Es herrschte danach einige Verwirrung in der Unternehmenskommunikation, als mehrere Mitarbeiter gleichzeitig versuchten, sich gegenseitig zu spiegeln und keiner mehr wusste, wer eigentlich mit was genau angefangen hatte.

„Der asiatische Führungsstil ist jedenfalls eindeutig im Kommen“, behauptet Siggi und verschränkt die Arme hinter dem Kopf, „nimm die Energie deines Gegners und verwandele sie in deine eigene.“ Asiatischer Führungsstil! Ein Freund hatte mir mal ein Buch geschenkt mit allerlei asiatischen Verhaltensregeln, den Gegner auf die sanfte Tour zu unterwerfen. „Lächle den Tiger im Wald an“, hieß es da, und „mache Lärm im Osten, um im Westen zu siegen“. „Das Schaf mit ruhiger Hand wegführen“ klang jedenfalls noch am besten.
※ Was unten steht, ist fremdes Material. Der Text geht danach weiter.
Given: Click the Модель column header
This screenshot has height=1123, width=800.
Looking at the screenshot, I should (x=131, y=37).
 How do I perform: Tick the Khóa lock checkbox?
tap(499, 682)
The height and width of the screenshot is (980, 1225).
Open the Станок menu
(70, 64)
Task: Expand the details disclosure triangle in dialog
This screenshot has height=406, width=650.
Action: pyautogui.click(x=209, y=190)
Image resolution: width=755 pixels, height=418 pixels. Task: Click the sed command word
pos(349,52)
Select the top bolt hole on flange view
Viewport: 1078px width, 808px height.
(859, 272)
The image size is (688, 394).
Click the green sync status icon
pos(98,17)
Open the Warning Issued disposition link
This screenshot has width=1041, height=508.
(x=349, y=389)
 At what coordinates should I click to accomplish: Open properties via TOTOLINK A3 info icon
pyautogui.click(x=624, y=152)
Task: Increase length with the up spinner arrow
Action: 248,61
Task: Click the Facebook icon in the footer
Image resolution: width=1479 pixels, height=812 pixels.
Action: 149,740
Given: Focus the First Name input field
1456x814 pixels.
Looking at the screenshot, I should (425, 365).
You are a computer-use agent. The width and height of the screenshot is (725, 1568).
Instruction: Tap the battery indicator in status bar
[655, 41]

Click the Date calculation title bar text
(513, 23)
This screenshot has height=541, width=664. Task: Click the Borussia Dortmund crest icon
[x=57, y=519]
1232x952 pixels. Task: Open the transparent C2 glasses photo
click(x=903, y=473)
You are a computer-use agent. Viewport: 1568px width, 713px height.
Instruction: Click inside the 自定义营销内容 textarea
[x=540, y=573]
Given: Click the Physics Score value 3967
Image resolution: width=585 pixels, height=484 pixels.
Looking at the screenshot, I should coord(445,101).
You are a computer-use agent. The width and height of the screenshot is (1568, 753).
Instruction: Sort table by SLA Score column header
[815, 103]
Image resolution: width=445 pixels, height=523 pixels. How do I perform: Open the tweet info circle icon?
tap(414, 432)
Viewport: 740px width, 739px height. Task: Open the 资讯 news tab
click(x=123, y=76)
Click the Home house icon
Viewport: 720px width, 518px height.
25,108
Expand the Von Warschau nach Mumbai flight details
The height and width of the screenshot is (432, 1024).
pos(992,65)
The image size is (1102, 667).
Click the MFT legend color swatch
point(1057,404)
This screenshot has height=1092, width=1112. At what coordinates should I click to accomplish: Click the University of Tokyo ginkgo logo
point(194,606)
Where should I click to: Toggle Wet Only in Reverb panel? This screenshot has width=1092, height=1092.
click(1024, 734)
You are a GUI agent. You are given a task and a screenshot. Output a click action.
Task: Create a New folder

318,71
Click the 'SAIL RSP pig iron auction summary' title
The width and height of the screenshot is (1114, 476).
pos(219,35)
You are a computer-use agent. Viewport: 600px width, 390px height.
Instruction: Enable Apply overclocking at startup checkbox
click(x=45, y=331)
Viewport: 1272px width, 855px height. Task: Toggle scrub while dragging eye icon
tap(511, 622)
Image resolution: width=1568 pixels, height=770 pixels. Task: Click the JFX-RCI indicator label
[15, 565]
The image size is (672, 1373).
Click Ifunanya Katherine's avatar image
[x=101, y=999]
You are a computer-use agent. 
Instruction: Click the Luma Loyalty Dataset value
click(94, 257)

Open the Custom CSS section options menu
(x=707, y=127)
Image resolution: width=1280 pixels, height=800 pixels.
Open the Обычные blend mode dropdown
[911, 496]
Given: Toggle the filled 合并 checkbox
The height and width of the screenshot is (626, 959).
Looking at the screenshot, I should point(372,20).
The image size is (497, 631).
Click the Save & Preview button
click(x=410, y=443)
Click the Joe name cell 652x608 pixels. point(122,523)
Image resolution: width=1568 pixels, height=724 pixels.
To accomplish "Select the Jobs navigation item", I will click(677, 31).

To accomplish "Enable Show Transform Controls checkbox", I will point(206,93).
Da kann man selbst auch mal bei Bedarf nur das Schaf sein und es geht einem trotzdem nicht ganz schlecht.

„Wenn du älter wirst, hast du nun mal nur die Wahl: Entweder du steigst auf, wirst Führungskraft, oder du stagnierst, wirst allmählich beiseite gedrückt“, Siggi hat sich in Fahrt geredet. Mir schwant, dass das Gespräch noch länger dauern könnte. Aber das mit dem Älterwerden ist ja nicht ganz falsch. Genau deswegen ist Angela Merkel doch plötzlich so beliebt. Nicht wegen ihrer Politik, die bekanntlich unter aller Kanone ist, sondern weil sie es als Frau so geschickt verstanden hat, der Altersdiskriminierung zu entgehen, die ihr als 50-Jähriger drohte. Lass dich einfach zur Bundeskanzlerin in spe küren! Und schon bleibst du obenauf. Guter Trick.

Angela Merkel werde ich trotzdem nicht wählen. Lieber werde ich jetzt selbst mal Chef. Irgendwas findet sich da bestimmt.Aus dem Nebenzimmer sind Kampfgeräusche zu hören. Die Jungs haben eine DVD eingelegt, „Last Samurai“. Ein gurgelnder Schrei ertönt. „Es war ihm eine Ehre, von mir getötet zu werden“, schallt es aus dem Fernseher. So kann man es auch sehen.